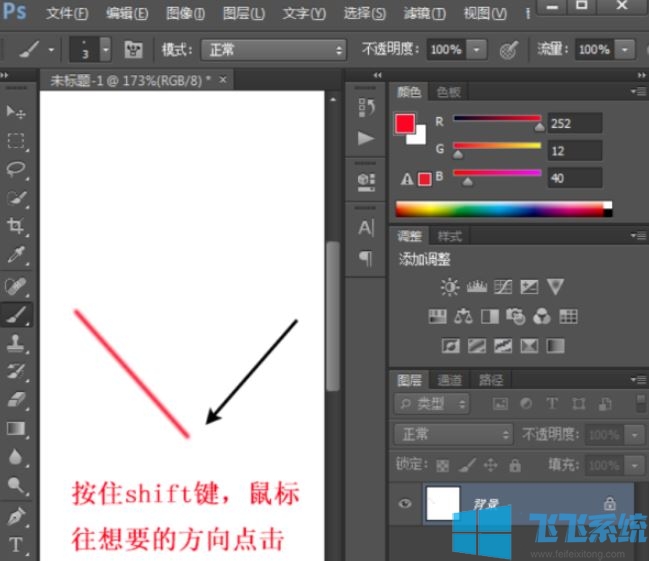Image resolution: width=649 pixels, height=561 pixels.
Task: Click the 背景 layer thumbnail
Action: tap(442, 504)
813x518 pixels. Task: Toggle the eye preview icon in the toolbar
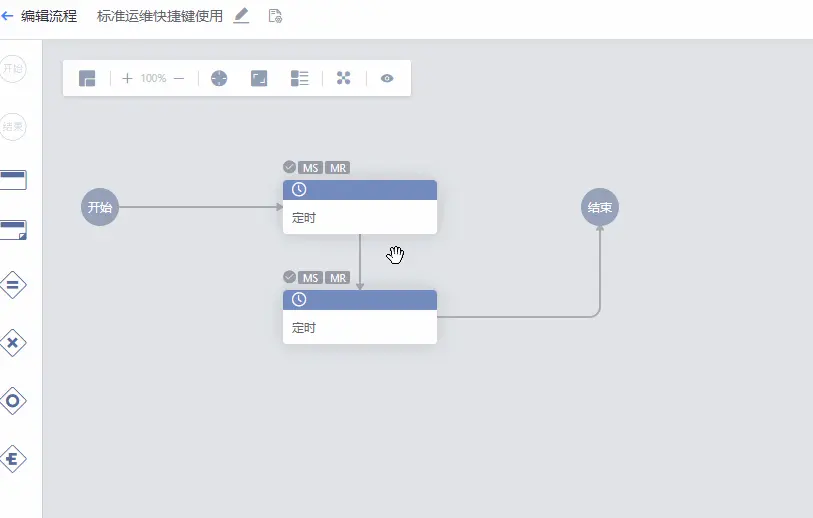387,78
════
**WHAT THIS TASK INVOLVES**
From the line containing "813x518 pixels. Task: Toggle" through the final line of the listing, copy every line exactly and nothing else. Skip the pictures.

**RESULT**
813x518 pixels. Task: Toggle the eye preview icon in the toolbar
387,78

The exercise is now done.